Homework Assignment #2

Due in class 4/8

You are to implement two algorithms for motif discovery:

The EM algorithm for motif discovery described in the Bailey and Elkan paper (and discussed in class). Your code needs to handle only the "one occurrence per sequence" (OOPS) model, and you can assume that it will be run only on DNA sequences. Additionally, you do not need to worry about finding multiple motifs in a given training set.
The Gibbs sampling algorithm described in the Lawrence et al. paper (and discussed in class). You can assume that your code will be run only on DNA sequences.

You are to run experiments in which you compare these two algorithms on a data set of sequences that contain donor splice sites (exon->intron boundaries). The file of training sequences is here and the file of test sequences is here. You should use the training sequences to discover a motif and then scan each of the test sequences to find the most likely position of the motif in each.

For your experiments, you should do the following.

Set the motif width parameter to 12.
Run your EM program three times, with different starting points for each training run. For these three runs, the p matrix should be initialized using the subsequence that starts at the 25th base in the first, second, and third sequences in the file. Use the initialization method we discussed in class with X = 0.5. Initialize the background probabilities to be uniform (i.e. 0.25 for all four).
After each training run, scan your motif through the test sequences and identify the most probable motif starting position in each. For each run, make a histogram showing the number of test sequences vs. predicted starting positions.
Run your Gibbs sampling program three times, with different starting points for each training run. Randomly select different starting points for each run.
After each training run, scan your motif through the test sequences and identify the most probable motif starting position in each. For each run, make a histogram showing the number of test sequences vs. predicted starting positions.

Your program should take the following as command-line arguments:

the name of a file containing the sequences to be used as a training set
the name of a file containing the sequences to be used as a test set
a specification of the algorithm to be used, "em" or "gibbs"
an integer value for the motif width parameter (W)
an integer indicating the index (starting from 0) of the training sequence to use to determine the starting point for EM (see below)

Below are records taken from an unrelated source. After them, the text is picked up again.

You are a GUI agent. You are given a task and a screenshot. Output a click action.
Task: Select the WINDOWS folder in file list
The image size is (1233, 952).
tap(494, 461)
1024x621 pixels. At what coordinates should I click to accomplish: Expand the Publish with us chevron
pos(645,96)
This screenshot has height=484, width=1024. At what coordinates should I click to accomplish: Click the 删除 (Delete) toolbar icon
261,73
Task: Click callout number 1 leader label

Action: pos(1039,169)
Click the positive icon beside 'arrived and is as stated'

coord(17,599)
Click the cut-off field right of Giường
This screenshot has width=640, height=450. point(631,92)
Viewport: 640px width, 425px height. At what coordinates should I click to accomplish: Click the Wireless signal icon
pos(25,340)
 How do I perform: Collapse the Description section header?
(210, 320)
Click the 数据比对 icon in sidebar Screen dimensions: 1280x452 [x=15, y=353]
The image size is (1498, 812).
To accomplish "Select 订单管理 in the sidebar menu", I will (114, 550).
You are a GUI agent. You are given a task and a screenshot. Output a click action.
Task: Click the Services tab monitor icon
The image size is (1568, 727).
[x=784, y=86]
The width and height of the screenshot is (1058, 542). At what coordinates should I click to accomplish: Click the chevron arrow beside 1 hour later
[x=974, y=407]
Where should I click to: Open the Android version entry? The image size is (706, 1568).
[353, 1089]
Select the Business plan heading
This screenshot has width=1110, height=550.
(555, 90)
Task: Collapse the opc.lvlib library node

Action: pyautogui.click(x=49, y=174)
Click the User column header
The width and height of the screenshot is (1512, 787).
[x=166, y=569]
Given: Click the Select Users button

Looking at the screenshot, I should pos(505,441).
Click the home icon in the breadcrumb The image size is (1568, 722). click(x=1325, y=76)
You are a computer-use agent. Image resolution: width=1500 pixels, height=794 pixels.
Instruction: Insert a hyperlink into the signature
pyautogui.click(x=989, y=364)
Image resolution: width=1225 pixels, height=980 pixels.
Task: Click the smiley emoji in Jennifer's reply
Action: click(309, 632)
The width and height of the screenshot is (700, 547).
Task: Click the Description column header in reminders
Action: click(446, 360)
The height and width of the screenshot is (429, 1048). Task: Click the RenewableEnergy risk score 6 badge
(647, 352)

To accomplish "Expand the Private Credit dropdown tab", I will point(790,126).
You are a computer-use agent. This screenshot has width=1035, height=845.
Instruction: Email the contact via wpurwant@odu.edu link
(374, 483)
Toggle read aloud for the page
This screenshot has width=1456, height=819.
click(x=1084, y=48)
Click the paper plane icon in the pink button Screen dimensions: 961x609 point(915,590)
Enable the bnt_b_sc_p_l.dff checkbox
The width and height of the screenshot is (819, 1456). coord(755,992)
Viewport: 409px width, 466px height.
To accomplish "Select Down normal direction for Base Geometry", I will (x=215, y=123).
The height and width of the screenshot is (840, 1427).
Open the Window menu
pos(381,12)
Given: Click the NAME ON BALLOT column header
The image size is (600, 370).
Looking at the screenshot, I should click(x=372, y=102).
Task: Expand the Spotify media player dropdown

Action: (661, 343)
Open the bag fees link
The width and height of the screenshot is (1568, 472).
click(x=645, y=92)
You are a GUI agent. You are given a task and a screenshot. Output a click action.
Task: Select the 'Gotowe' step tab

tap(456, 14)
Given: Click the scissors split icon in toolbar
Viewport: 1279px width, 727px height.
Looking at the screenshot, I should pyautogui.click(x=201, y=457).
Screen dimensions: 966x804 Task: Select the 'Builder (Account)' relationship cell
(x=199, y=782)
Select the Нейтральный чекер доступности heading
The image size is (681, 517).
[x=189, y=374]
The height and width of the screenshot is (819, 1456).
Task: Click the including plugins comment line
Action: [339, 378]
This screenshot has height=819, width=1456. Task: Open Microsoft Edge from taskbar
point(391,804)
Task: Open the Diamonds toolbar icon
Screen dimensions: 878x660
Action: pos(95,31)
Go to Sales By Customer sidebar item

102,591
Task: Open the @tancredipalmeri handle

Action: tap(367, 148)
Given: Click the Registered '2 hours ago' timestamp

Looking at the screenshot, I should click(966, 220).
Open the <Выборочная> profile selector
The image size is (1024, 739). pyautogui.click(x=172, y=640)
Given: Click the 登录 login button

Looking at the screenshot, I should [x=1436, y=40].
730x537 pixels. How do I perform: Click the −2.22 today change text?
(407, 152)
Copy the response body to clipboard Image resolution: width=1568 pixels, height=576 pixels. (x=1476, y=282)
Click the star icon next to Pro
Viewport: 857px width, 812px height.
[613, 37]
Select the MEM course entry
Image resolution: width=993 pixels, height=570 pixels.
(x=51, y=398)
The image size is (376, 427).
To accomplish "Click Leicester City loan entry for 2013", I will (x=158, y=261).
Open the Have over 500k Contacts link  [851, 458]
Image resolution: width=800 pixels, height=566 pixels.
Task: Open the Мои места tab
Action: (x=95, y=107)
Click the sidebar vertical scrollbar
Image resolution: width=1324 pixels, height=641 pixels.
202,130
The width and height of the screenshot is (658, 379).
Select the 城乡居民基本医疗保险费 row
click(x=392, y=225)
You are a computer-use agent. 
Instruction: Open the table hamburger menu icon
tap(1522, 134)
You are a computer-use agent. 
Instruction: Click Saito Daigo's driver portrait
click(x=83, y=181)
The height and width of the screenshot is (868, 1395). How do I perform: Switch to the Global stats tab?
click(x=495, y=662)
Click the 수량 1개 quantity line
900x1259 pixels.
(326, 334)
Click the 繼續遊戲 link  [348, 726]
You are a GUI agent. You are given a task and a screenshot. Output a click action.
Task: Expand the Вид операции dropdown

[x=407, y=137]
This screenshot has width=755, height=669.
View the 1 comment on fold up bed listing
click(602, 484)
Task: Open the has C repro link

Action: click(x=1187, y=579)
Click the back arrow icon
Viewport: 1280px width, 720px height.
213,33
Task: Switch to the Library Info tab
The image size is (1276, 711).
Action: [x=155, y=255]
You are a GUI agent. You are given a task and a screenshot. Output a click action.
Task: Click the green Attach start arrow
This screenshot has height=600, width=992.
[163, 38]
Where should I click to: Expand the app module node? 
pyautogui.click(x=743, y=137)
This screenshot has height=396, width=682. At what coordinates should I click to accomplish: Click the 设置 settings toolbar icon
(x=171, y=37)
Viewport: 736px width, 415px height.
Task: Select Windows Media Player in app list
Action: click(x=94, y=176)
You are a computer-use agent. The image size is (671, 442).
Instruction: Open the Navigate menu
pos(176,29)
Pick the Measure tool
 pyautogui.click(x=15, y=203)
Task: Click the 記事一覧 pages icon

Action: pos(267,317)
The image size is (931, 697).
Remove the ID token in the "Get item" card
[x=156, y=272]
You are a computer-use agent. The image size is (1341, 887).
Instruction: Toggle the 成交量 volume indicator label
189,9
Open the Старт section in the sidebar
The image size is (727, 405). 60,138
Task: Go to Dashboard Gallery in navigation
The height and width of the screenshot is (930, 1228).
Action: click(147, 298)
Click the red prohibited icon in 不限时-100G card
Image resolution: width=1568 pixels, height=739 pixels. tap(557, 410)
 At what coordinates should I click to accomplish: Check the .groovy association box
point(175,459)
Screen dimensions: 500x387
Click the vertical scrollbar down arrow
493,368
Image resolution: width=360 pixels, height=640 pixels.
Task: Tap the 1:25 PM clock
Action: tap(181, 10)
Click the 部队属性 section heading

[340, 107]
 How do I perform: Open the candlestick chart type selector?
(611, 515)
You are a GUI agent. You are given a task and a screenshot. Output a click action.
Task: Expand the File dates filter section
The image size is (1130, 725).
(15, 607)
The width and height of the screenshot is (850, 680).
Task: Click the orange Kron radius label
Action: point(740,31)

Here are some details on implementing the algorithms:

You should use pseudocounts to keep any probability in the p matrix from going to 0.
We will operationalize the notion of convergence by saying that the methods have converged when no probability in the p matrix has changed by more than 0.01 (i.e. is abs(p_new[i][j] - p_last[i][j]) >= 0.01).
When possible, you should sum logarithms of probabilities instead of multiplying probabilities directly.

You should turn in the following

A listing of your program source code.
The path to your program's executable (in case we want to run it).
For each run, the resulting values in the p matrix and the histograms of predicted motif starting positions (in the test sequences).
A one or two paragraph write-up discussing the results of your experiments. What can you say about the motif discovered? How stable are the results across different starting points? Which algorithm seemed to be better at finding a significant motif?